◆ **TASK DIRECTIONS**
All entries are to be retyped without alteration.

◆ **INPUT**

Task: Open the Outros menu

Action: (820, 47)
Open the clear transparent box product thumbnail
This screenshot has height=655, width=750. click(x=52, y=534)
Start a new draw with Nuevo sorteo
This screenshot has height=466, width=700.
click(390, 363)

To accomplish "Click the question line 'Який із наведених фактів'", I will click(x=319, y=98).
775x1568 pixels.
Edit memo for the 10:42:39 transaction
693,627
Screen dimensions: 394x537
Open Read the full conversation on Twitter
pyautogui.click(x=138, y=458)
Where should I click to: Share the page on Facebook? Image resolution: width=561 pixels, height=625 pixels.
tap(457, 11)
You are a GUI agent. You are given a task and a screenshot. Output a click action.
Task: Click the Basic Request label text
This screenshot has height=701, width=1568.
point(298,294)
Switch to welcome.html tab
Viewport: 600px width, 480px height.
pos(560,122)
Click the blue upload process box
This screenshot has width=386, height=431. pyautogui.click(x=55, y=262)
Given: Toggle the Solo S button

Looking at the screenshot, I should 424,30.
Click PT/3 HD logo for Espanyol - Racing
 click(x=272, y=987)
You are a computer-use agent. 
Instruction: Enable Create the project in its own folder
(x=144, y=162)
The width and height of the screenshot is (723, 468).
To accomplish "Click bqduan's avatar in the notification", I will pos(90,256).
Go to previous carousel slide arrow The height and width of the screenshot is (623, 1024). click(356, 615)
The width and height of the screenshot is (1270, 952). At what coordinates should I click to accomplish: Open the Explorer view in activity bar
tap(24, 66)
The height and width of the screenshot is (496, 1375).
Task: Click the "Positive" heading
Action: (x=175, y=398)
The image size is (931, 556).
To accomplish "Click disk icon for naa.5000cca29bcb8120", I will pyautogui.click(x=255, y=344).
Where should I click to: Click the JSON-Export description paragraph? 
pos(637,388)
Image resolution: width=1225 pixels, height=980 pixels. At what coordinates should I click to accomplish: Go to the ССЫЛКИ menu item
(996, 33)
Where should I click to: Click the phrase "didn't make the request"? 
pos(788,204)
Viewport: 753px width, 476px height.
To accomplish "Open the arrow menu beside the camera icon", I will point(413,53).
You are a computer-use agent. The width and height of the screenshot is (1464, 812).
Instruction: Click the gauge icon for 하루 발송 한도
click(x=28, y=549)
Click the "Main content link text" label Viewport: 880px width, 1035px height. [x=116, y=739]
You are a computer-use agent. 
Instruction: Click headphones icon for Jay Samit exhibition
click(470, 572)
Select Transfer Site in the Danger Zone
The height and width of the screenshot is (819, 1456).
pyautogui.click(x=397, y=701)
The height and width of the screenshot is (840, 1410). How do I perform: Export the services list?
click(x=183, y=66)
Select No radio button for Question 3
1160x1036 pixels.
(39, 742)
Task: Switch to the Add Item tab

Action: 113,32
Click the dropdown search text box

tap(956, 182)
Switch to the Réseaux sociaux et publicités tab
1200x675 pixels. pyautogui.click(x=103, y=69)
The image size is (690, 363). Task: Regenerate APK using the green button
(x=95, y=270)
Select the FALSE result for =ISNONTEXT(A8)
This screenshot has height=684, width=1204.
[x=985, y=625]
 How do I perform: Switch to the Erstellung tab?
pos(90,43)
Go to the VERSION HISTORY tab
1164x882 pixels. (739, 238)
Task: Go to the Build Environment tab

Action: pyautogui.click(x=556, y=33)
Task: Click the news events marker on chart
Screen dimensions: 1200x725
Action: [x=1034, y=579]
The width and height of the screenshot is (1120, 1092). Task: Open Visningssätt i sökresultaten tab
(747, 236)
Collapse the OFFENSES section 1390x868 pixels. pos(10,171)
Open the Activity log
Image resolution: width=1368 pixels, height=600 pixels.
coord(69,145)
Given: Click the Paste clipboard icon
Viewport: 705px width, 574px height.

◆ **RESULT OF THIS TASK**
Task: Open the Outros menu

Action: (820, 47)
Open the clear transparent box product thumbnail
This screenshot has height=655, width=750. click(x=52, y=534)
Start a new draw with Nuevo sorteo
This screenshot has height=466, width=700.
click(390, 363)

To accomplish "Click the question line 'Який із наведених фактів'", I will click(x=319, y=98).
775x1568 pixels.
Edit memo for the 10:42:39 transaction
693,627
Screen dimensions: 394x537
Open Read the full conversation on Twitter
pyautogui.click(x=138, y=458)
Where should I click to: Share the page on Facebook? Image resolution: width=561 pixels, height=625 pixels.
tap(457, 11)
You are a GUI agent. You are given a task and a screenshot. Output a click action.
Task: Click the Basic Request label text
This screenshot has height=701, width=1568.
point(298,294)
Switch to welcome.html tab
Viewport: 600px width, 480px height.
pos(560,122)
Click the blue upload process box
This screenshot has width=386, height=431. pyautogui.click(x=55, y=262)
Given: Toggle the Solo S button

Looking at the screenshot, I should 424,30.
Click PT/3 HD logo for Espanyol - Racing
 click(x=272, y=987)
You are a computer-use agent. 
Instruction: Enable Create the project in its own folder
(x=144, y=162)
The width and height of the screenshot is (723, 468).
To accomplish "Click bqduan's avatar in the notification", I will pos(90,256).
Go to previous carousel slide arrow The height and width of the screenshot is (623, 1024). click(356, 615)
The width and height of the screenshot is (1270, 952). At what coordinates should I click to accomplish: Open the Explorer view in activity bar
tap(24, 66)
The height and width of the screenshot is (496, 1375).
Task: Click the "Positive" heading
Action: (x=175, y=398)
The image size is (931, 556).
To accomplish "Click disk icon for naa.5000cca29bcb8120", I will pyautogui.click(x=255, y=344).
Where should I click to: Click the JSON-Export description paragraph? 
pos(637,388)
Image resolution: width=1225 pixels, height=980 pixels. At what coordinates should I click to accomplish: Go to the ССЫЛКИ menu item
(996, 33)
Where should I click to: Click the phrase "didn't make the request"? 
pos(788,204)
Viewport: 753px width, 476px height.
To accomplish "Open the arrow menu beside the camera icon", I will point(413,53).
You are a computer-use agent. The width and height of the screenshot is (1464, 812).
Instruction: Click the gauge icon for 하루 발송 한도
click(x=28, y=549)
Click the "Main content link text" label Viewport: 880px width, 1035px height. [x=116, y=739]
You are a computer-use agent. 
Instruction: Click headphones icon for Jay Samit exhibition
click(470, 572)
Select Transfer Site in the Danger Zone
The height and width of the screenshot is (819, 1456).
pyautogui.click(x=397, y=701)
The height and width of the screenshot is (840, 1410). How do I perform: Export the services list?
click(x=183, y=66)
Select No radio button for Question 3
1160x1036 pixels.
(39, 742)
Task: Switch to the Add Item tab

Action: 113,32
Click the dropdown search text box

tap(956, 182)
Switch to the Réseaux sociaux et publicités tab
1200x675 pixels. pyautogui.click(x=103, y=69)
The image size is (690, 363). Task: Regenerate APK using the green button
(x=95, y=270)
Select the FALSE result for =ISNONTEXT(A8)
This screenshot has height=684, width=1204.
[x=985, y=625]
 How do I perform: Switch to the Erstellung tab?
pos(90,43)
Go to the VERSION HISTORY tab
1164x882 pixels. (739, 238)
Task: Go to the Build Environment tab

Action: pyautogui.click(x=556, y=33)
Task: Click the news events marker on chart
Screen dimensions: 1200x725
Action: [x=1034, y=579]
The width and height of the screenshot is (1120, 1092). Task: Open Visningssätt i sökresultaten tab
(747, 236)
Collapse the OFFENSES section 1390x868 pixels. pos(10,171)
Open the Activity log
Image resolution: width=1368 pixels, height=600 pixels.
coord(69,145)
Given: Click the Paste clipboard icon
Viewport: 705px width, 574px height.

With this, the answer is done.